Adversaries may use SSL Pinning to protect the C2 traffic from being intercepted and analyzed. SSL Pinning is a technique commonly utilized by legitimate websites to ensure that encrypted communications are only allowed with a pre-defined certificate. If another certificate is presented, it could indicate device compromise, traffic interception, or another upstream issue.

While benign usages are common, it is also possible for adversaries to abuse this technology to protect malicious C2 traffic. In normal, not pinned SSL validation, when a client connects to a server using HTTPS, it typically checks whether the server’s SSL/TLS certificate is signed by a trusted Certificate Authority (CA) in the device’s trust store. If the certificate is valid and signed by a trusted CA, the connection is established.

However, with SSL Pinning , the client is configured to trust a specific SSL/TLS certificate or public key, rather than relying on the device’s trust store. This means that even if the server’s certificate is signed by a trusted CA, the client will only establish the connection of the certificate or key is pinned. There are two types of SSL Pinning : 1.

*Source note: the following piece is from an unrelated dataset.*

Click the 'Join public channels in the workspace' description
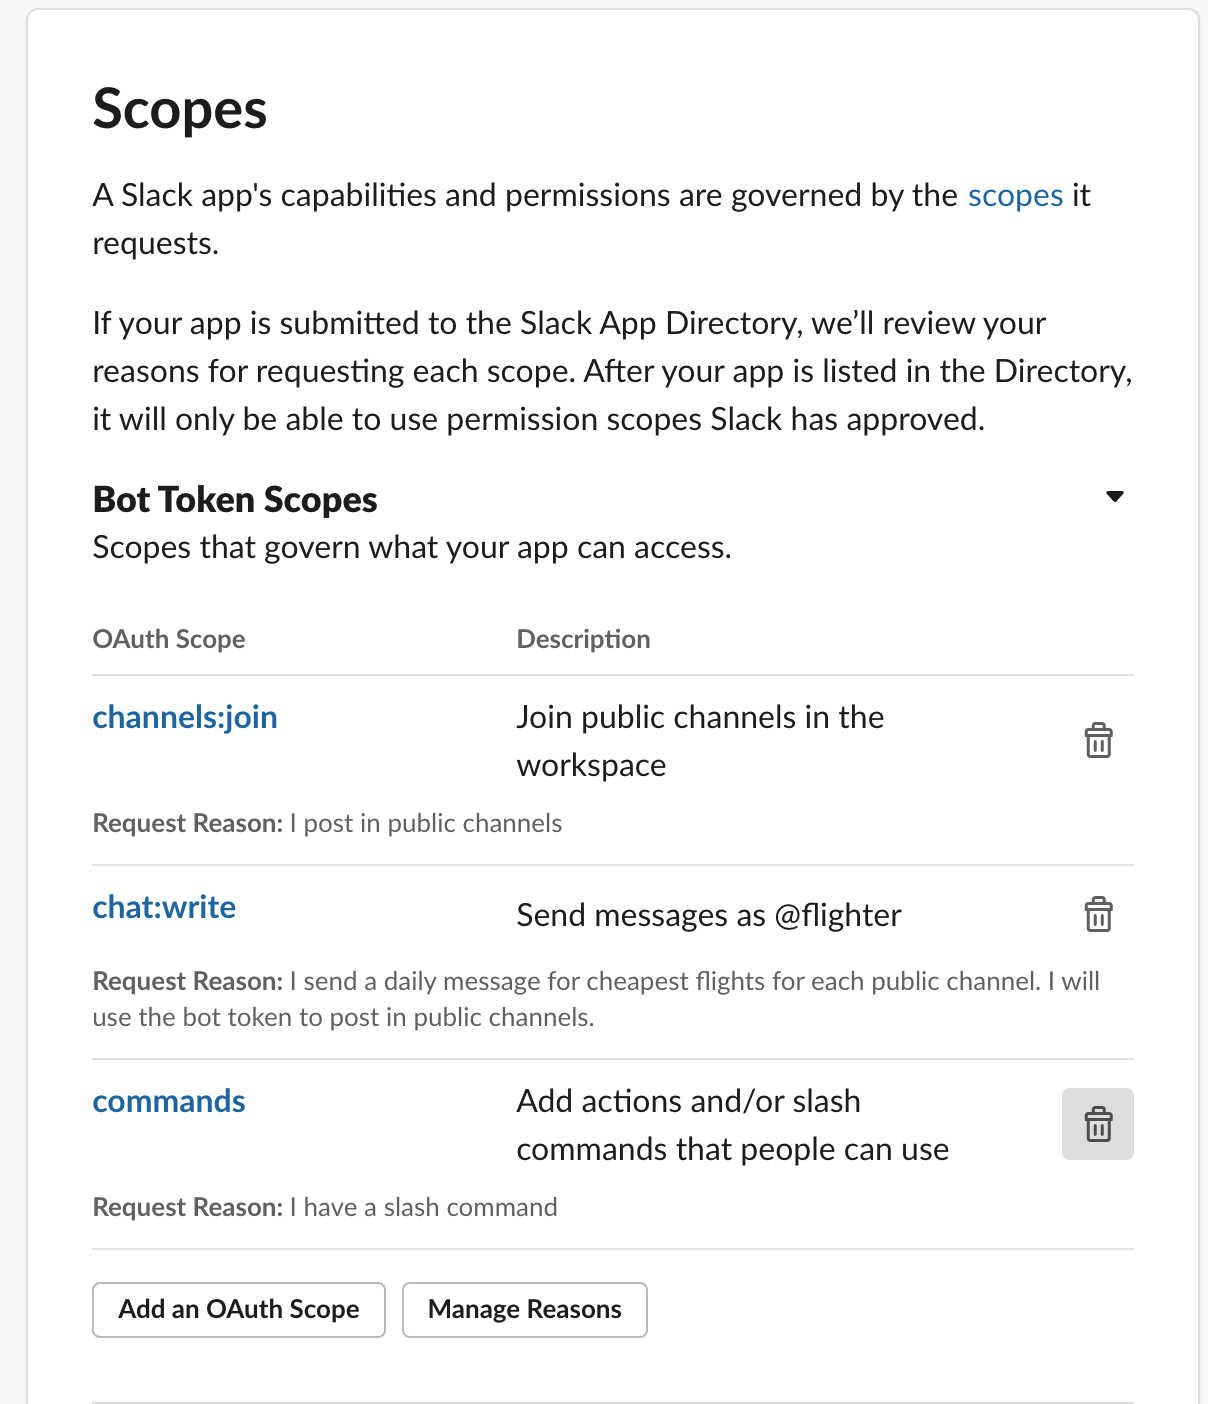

Certificate Pinning: The client stores a copy of the server’s certificate and compares it with the certificate received during the SSL handshake. If the certificates match, then the client proceeds with the connection. This approach also works with self-signed certificates. 2.

Public Key Pinning: Instead of pinning the entire certificate, the client pins just the public key extracted from the certificate. This is often more flexible, as it allows the server to renew its certificate without having to update the pinned certificate or breaking the SSL connection.